What this task involves: Set out exactly, line by line, the stretch of data below that begins at the line containing "Select the Others only radio button" and ends at the line containing "The width and", with both ends kept.

Stored data:
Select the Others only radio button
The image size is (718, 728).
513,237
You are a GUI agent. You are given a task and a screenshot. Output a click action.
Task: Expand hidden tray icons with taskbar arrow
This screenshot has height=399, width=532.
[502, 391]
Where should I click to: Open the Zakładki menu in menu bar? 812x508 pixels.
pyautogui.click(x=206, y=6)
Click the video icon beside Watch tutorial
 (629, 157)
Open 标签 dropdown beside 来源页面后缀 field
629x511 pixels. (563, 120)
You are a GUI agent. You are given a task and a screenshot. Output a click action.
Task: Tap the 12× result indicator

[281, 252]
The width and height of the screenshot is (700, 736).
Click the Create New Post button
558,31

* * *

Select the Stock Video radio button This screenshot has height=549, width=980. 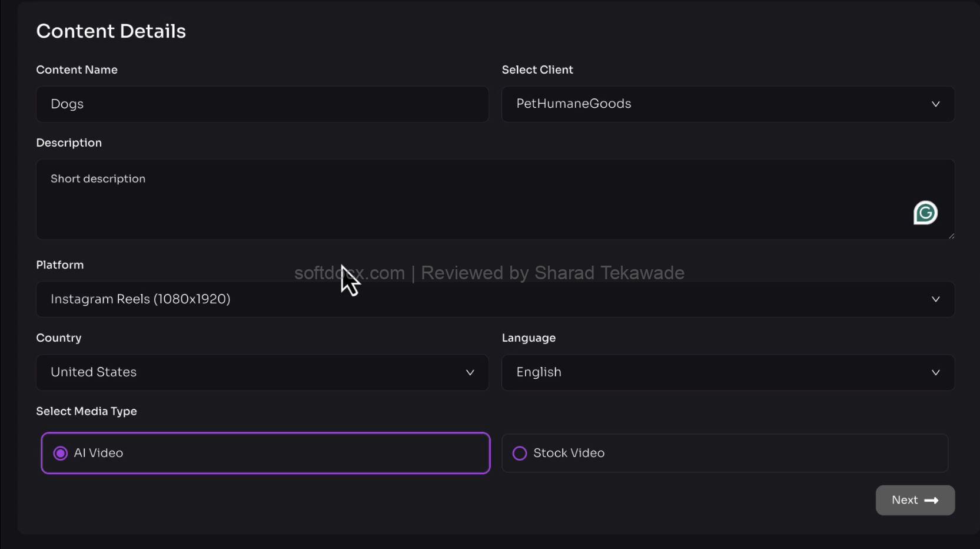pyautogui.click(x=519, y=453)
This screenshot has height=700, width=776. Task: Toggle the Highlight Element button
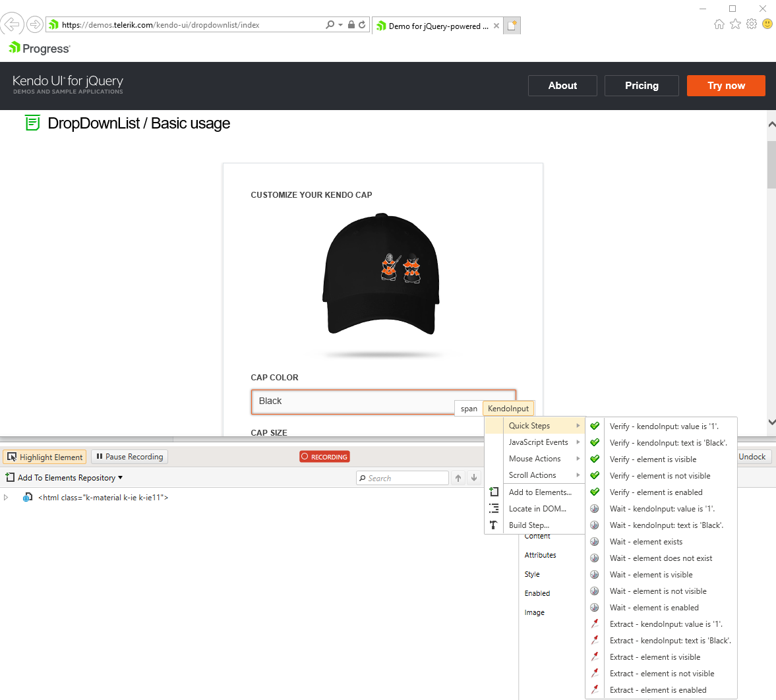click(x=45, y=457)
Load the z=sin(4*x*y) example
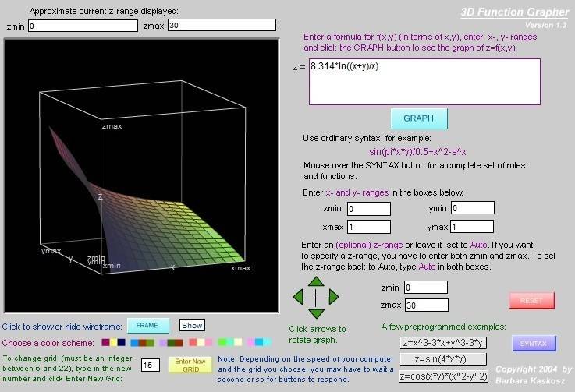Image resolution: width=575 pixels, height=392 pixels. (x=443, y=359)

Output for this exercise:
Select the Others only radio button
The image size is (718, 728).
513,237
You are a GUI agent. You are given a task and a screenshot. Output a click action.
Task: Expand hidden tray icons with taskbar arrow
This screenshot has height=399, width=532.
[502, 391]
Where should I click to: Open the Zakładki menu in menu bar? 812x508 pixels.
pyautogui.click(x=206, y=6)
Click the video icon beside Watch tutorial
 (629, 157)
Open 标签 dropdown beside 来源页面后缀 field
629x511 pixels. (563, 120)
You are a GUI agent. You are given a task and a screenshot. Output a click action.
Task: Tap the 12× result indicator

[281, 252]
The width and height of the screenshot is (700, 736).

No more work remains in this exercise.